Thank you for the attention, and any suggestions and comments on applying LLVM on dynamic binary translation are mostly welcomed.

- Daniel Bao

I'm currently investigating LLVM to see whether it can be used in dynamic binary translation. My goal is to translate different "source" machine code into the "target" machine code during runtime, e.g., MIPS -> x86. LLVM has a well-defined intermediate representation to separate source and target machine code (source -> LLVM Bytecode -> target), and is a quit extensible and adaptable framework. So I consider LLVM as a good choice for building advanced binary manipulation tools. But I have several questions in regard to fit LLVM into dynamic binary translation use cases:

Ok.

1. The current JIT implementation assumes the bytecode file is fully generated and should be read and parsed by [BytecodeFileReader] before JIT (right? ). Can current LLVM be extended to support to parse bytecodes just-in-time, that is, parse block of bytecode whenever available? I think it may be a useful and interesting feature for LLVM.

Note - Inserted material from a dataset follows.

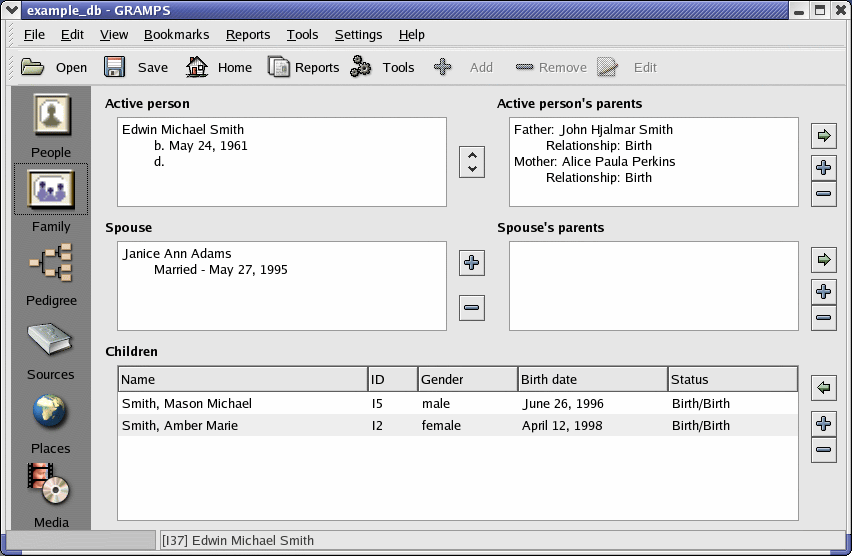Open the Settings menu

point(358,35)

Actually it already does this. You can add functions to the Module whenever you'd like. When you call the function added, they will be JIT'd. The one feature that is missing that would be really nice is to be able to get a callback from the JIT when an external function is called, so that the .bc file could be generated in a 'pull' style instead of a push style.

2. Why are the current codegen passes per-function-a-time? I'd rather do it per-BB-a-time because some BBs in the function may not be executed at all. Is there any difficulty to do codegen per-BB-a-time?

The algorithms used are function-at-a-time, e.g. register allocation.

Note that an LLVM "Function" is just a unit of code with well defined inputs and outputs. They wouldn't need to correspond to the functions in your input program. If you turn each input basic block into a separate LLVM function, it should do what you want.

Thank you for the attention, and any suggestions and comments on applying LLVM on dynamic binary translation are mostly welcomed.

I don't have much experience with the field, maybe some other readers of this list do :slight_smile:

-Chris